- **WHAT IS REQUIRED**
Give only a number in reply. It should be how many lines in the records contain the string "Click".

-------- EXTRACTED MATERIAL

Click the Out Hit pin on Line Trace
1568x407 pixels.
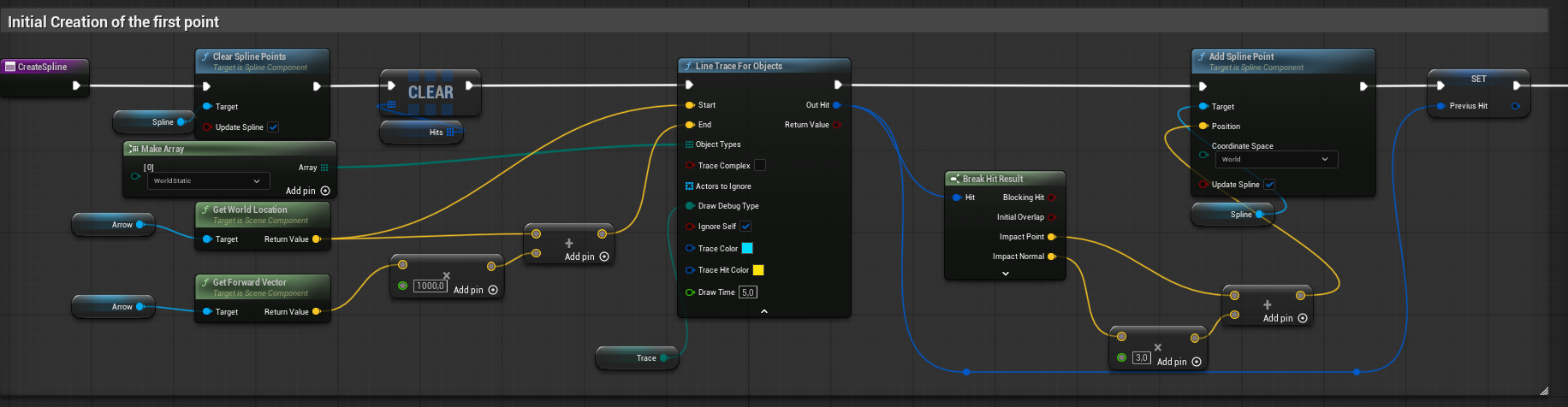tap(836, 105)
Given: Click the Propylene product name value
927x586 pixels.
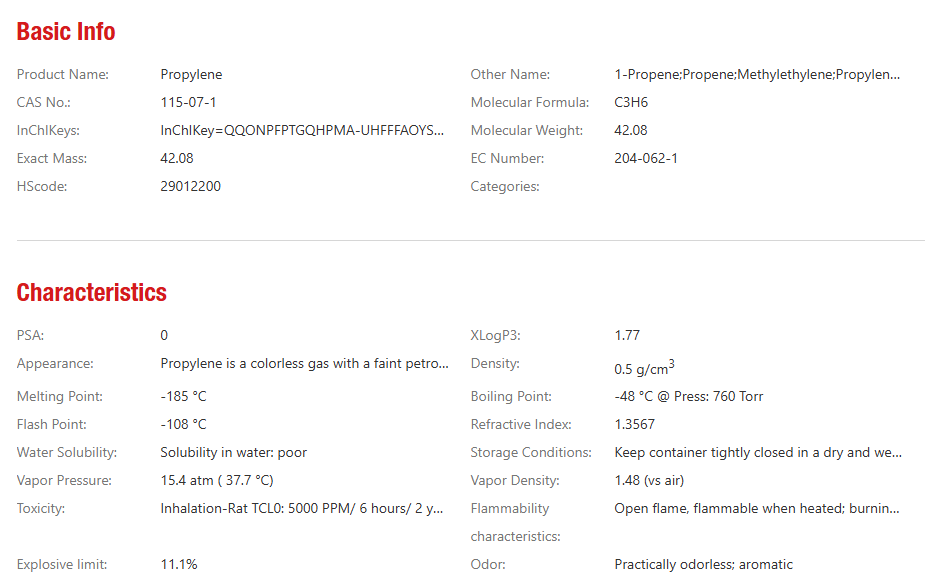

----------------

- **RESPONSE**
2